The artistic limitation resulting from this decision weighs heavily on the film. How could it be otherwise! What a film like this should be above all else is strange. The disco era was a weird time, man! Satanic Panic was weird; occultists are weird. The star of the film is weird; acting weird is something very much like his job. I can’t stress enough how surreal and (yes) weird it was to sit in front of a crappy TV, even in the 1980s, after certain channels had simply turned off for the night. It’s worth capturing all of that weirdness in a film, zooming it in and shooting it a little more frantically, and allowing it to spit out something even weirder. The task deserves cinematic choices of appropriate weirdness: weird timing, odd angles, shifting and unreliable perspectives, Dario Argento-esque lighting, an extremely crappy original score. Movie stuff, basically as much of it as the film can accommodate. Instead, opt to limit your choices to those that stay true to the standard talk show fare. Staging and backstage hand documentation is damn criminal! As I write this, I’m issuing an arrest warrant!

Not everything in Late Night with the Devil fails. Dastmalchian is great, even in cases where the script requires him to portray emotions that are completely out of place in a film with this basic premise And in a live late-night talk show. Night owls It’s fun to look and feel authentic otherwise, especially during an early montage sequence of some of the series’ historical highlights. I would have seen that show – hell, I would have seen it today. You should be able to do it Night Owls with David Dastmalchian and simply let him make mistakes in his role on stage with third-category guests; there were brief moments in the first half of Late Night with the Devil where the idea of ​​watching Dastmalchian charm a studio audience as Delroy for a few hours seemed like a nice way to pass the time after bedtime on Saturday night.

But far too much of the film is told in handheld documentary-style black-and-white backstage footage, with a subjective camera that frankly makes no sense at all, especially given the content of the conversations it captures. The parts of the film that are told in color via the live television broadcast are much more vivid, although they are also marred by the same general lack of original ideas that led to the use of the found footage format in the first place. Just before the film’s gritty, effects-laden action climax, there’s a very clever sequence in which the film actively undermines certain elements of the plot that, quite frankly, it tried way too hard to sell. An insufferable asshole skeptic invited to Delroy’s Halloween show for no earthly reason uses hypnosis to break the climactic spectacle of a previous live encounter with a demon. He uses stagecraft and a pocket watch to gain mind control over not only his half-willing studio participant, but also the live audience and viewers at home, including you sitting there on your couch.

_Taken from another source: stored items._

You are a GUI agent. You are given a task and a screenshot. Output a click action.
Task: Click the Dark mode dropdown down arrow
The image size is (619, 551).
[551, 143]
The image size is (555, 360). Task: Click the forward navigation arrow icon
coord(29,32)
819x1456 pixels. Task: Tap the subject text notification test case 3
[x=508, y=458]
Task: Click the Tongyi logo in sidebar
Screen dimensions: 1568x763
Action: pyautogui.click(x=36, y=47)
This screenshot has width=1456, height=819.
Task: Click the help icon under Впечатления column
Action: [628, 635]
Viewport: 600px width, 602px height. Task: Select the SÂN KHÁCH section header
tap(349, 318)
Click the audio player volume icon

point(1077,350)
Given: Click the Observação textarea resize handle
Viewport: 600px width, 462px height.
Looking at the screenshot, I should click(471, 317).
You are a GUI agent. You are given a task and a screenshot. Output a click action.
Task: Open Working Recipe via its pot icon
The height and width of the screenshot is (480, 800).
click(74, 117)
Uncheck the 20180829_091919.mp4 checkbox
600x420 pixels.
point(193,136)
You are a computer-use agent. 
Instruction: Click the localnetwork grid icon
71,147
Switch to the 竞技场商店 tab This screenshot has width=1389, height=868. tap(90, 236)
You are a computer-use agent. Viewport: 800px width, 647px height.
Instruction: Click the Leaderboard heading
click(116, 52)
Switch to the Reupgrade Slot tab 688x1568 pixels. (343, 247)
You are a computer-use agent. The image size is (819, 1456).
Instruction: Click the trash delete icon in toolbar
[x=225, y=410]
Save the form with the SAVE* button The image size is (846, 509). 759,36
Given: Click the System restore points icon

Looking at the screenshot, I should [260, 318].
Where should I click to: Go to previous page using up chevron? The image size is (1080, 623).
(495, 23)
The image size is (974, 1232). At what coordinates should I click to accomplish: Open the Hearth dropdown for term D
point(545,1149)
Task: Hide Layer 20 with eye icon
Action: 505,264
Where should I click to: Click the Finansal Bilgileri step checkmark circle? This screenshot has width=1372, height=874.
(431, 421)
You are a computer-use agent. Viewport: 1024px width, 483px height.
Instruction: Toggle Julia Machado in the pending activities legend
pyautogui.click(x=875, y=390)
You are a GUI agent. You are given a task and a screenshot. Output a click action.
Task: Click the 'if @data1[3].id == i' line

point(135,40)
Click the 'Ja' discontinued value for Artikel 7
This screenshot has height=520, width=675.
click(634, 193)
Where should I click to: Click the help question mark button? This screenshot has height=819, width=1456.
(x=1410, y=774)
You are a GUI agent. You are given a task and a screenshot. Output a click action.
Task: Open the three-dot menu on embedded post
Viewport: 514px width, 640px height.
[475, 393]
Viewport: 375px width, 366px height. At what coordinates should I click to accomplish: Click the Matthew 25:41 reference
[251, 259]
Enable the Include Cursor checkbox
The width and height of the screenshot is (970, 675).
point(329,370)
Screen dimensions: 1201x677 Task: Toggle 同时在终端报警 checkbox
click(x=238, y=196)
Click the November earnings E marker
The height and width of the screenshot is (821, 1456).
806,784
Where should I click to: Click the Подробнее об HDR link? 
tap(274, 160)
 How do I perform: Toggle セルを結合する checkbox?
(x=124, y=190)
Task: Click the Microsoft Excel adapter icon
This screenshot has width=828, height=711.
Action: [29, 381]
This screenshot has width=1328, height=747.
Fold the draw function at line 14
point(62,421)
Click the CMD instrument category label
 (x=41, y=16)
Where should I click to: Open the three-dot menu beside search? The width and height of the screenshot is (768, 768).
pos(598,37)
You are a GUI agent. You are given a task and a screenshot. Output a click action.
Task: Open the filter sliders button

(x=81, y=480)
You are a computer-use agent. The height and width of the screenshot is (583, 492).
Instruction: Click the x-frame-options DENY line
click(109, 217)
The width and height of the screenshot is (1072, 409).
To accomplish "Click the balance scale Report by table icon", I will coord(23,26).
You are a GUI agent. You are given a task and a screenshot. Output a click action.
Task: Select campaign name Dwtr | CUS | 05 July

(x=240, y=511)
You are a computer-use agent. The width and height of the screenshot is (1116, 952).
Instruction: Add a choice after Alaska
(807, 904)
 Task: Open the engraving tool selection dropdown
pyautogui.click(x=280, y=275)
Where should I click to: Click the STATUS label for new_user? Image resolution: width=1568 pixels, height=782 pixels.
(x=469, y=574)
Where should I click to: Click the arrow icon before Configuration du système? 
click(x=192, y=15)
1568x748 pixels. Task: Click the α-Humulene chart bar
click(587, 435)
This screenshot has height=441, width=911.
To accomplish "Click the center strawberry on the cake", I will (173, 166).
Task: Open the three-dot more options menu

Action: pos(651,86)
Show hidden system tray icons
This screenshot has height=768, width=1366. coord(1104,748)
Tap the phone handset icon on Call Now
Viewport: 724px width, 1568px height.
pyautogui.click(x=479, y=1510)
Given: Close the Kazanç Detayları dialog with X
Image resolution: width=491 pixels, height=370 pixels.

The execution of this move is more explicit than it should have been, and hints at a better, different direction the film could have taken. As it is, the moment is ultimately used for a completely predictable plot development, but it at least expresses a rare moment of divine inspiration in a film that otherwise immediately stopped thinking for itself after landing in the late-night setting.

That’s what found footage does to a motherfucker: instead of enjoying the full range of style and storytelling possibilities that this art form allows, the makers of Late Night with the Devil were limited to what seemed plausible in the context of archived television recordings. What if this were real? OK, yeah, sure, but I have a better question, paraphrased from a Jack Nicholson quote in Vivian Kubrick’s The creation of “Shining”: Wouldn’t it be better to be interesting?